Doctors say when the tiniest and sickest babies are sent to a Neo-Natal Intensive Care Unit in this day and time - they usually survive. That's good news, but it may not reassure a worried parent.
In this month's Pregnancy 101 Report, find out how NICU nurses at Methodist Women's Hospital are preparing some high-risk moms.
When a baby's small at birth - they usually end up at a Neo-Natal Intensive Care Unit.
Dr. Thomas Seidel said, "There is usually an initial period in the first few days of life where the parents are wondering 'what's going to happen next? How sick is my baby?'"
To help ease those emotions, Methodist Women's Hospital offers NICU tours to high-risk mothers. Lindina Jide Jubilee is one of them. She has had 10 unsuccessful pregnancies.

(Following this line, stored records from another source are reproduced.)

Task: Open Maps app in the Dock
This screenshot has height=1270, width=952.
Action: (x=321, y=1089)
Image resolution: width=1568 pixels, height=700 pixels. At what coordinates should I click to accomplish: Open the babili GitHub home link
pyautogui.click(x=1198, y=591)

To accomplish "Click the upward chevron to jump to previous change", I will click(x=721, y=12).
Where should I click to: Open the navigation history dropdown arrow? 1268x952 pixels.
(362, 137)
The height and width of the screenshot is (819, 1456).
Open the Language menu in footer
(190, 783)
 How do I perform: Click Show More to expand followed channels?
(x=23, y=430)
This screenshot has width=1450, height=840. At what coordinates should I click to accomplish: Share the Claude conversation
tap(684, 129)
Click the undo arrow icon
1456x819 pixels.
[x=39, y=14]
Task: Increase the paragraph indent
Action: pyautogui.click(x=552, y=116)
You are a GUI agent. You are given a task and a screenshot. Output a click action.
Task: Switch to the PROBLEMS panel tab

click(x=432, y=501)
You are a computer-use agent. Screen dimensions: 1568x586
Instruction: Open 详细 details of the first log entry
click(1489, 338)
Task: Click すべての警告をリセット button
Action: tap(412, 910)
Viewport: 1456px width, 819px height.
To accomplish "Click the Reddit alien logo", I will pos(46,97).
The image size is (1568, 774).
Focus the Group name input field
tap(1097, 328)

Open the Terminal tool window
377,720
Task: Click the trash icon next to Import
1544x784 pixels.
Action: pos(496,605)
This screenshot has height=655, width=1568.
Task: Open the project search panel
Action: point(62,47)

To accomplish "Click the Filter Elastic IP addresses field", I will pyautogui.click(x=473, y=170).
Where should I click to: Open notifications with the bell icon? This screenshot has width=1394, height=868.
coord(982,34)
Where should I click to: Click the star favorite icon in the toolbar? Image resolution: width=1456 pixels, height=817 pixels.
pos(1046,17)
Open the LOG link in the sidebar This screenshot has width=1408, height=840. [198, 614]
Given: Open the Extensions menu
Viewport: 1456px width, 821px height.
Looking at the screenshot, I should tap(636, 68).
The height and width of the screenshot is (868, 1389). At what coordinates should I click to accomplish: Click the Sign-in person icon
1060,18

"It's stressful at times," she said. "You got them days where you're just thinking, is she going to move in there?"
So far so good. But she's taking the tour just in case. It gives parents a chance to see the private rooms and find out about the 24-7 monitoring that tracks the baby's heart rate and breathing.
Just looking into the room can be pretty intimidating. That's why nurses say the tours are a good idea so parents won't be overwhelmed if their baby ends up there.
Dr. Seidel said, "They can see the people. They can see the physical surroundings and that takes that bit of surprise away from them and they can concentrate on their baby."
Parents also get answers and some peace of mind.
"I feel a lot better. It's really comfortable, " said Jide-Jubilee. "My real hope is that she doesn't have to go to the NICU and I get to my due date and everything is successful and she comes out screaming."
A sound she is eager to hear.
More than 500 babies a year come through the NICU at the Methodist Women's Hospital.